Evasion Drills – Responding to an Active Killer

The following video shows a very brief snap shot of a few drills we run in our Responding to an Active Killer courses. All too often people assume running to safety is simple. And sometimes it is. However, when to run, where to run, and the variables that come into play create a decision making process that most don’t respect.

First and foremost, what physical shape are you in? Running requires physical fitness and if you’re out of shape, overweight, injured, or handicapped that will impact your ability to simply run. What exits are actually available to you? What direction is the perceived threat and what direction is perceived safety? Who are you accountable for? What if you or others panic? What if 20+ people are trying to leave the same single door creating a bottle neck and slowing your exit? What if you or someone you care about gets shots? What if people in front of you get shot? Will you step on or over them? Will that change your direction?

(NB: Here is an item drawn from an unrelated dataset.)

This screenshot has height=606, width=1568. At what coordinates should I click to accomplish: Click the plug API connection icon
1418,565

It’s not always just running. We do many variations of these drills. We begin simply having them move erratically in a an area simulating a crowd, then build upon the variables. This video shows a few of the versions we run in the following order:

1. Participants are allowed to freely run to any available exit the want.

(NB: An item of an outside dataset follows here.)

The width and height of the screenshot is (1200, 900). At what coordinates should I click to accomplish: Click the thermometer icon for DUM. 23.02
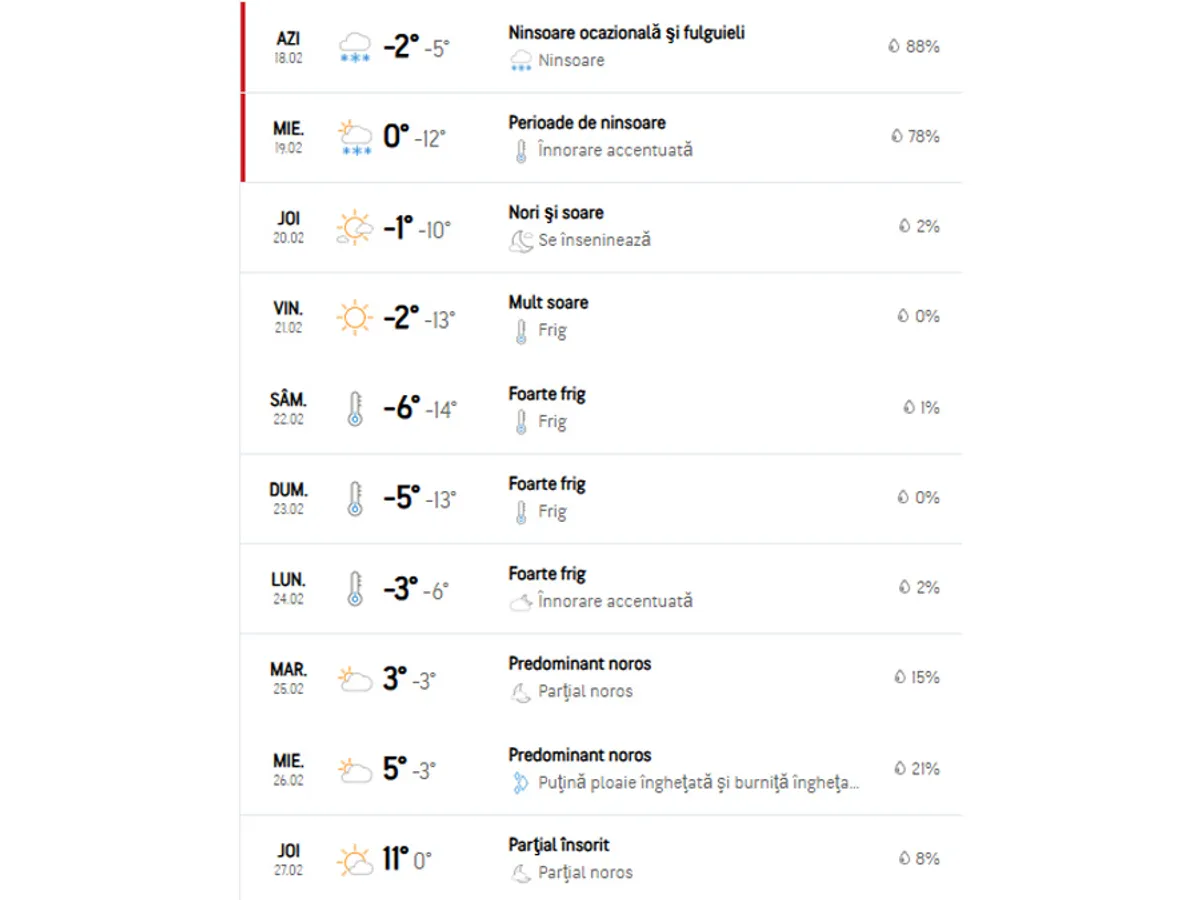coord(354,498)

2. Participants are limited to one available exit

3. Participants are told to choose a number between 1-10. They are then assigned the action or “run” or “panic” based on their number. No one knows each others numbers or how they will respond.

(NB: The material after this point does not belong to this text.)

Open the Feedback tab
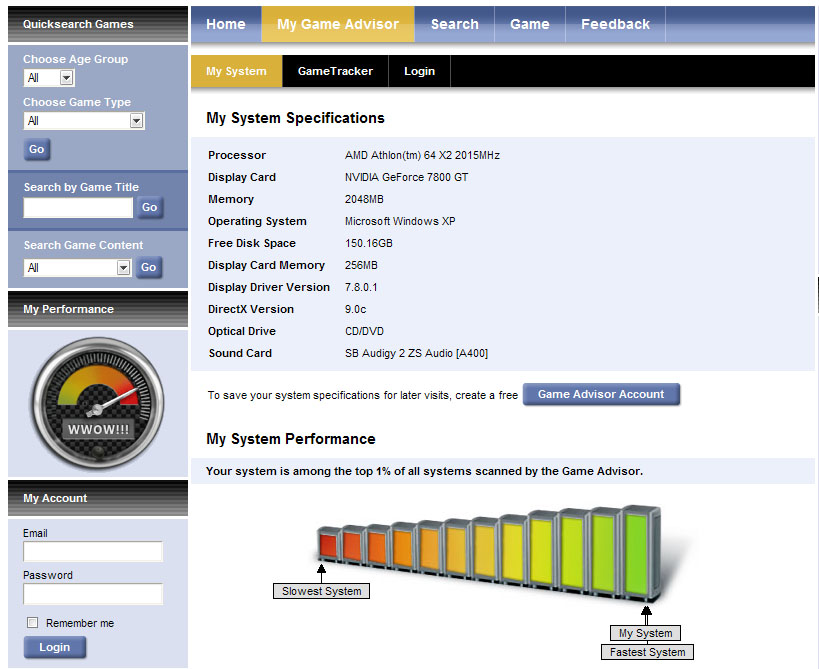 pyautogui.click(x=614, y=24)
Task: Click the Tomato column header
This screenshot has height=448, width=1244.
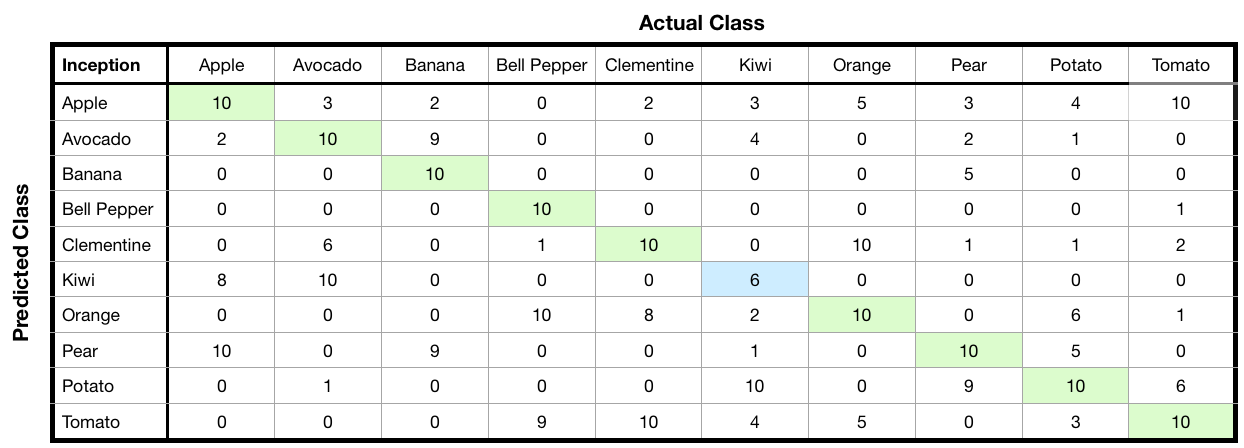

4. Participants are told to choose number between 1-10. They are all free to run to a singular exit, but certain numbers are told when they hear gunshots, they are gun shot victims and must hit the ground right where they are.

5. Participants select a buddy. That person represents someone they truly care about: spouse, child, etc… They are free to leave out of any available exit, however, they refuse to leave until they locate their VIP first.

6. Participants select a VIP again. They also choose a number between 1-10. They are then assigned the action of “run” or “panic” based off the number they chose. No one knows their number or action, including their buddy. They are free to leave out any available exit, but refuse to leave without the VIP. If their buddy is panicking, they must assertively convince and move their buddy to safety. If they are both panicking, then they look for each other and panic together. If they are both running, then they look for each other and are both running.

7. Same drill as above however we add one additional action which is “freeze” in which the participant drops to the ground and curls up making it that much more difficult for their buddy to convince them to run.

8. Same as drill number 6, however we implement the gunshot victim variable as well. Now if your VIP is shot, do you leave them or drag them?

Again, these are just a few of the variations of this drill we do. You can add more and more variables like locked doors, navigating hallways, isolating in barricades etc…

However, it helps the participants begin to realize the reality of the many variables that can come into play and the importance of understanding and practicing that decision making process.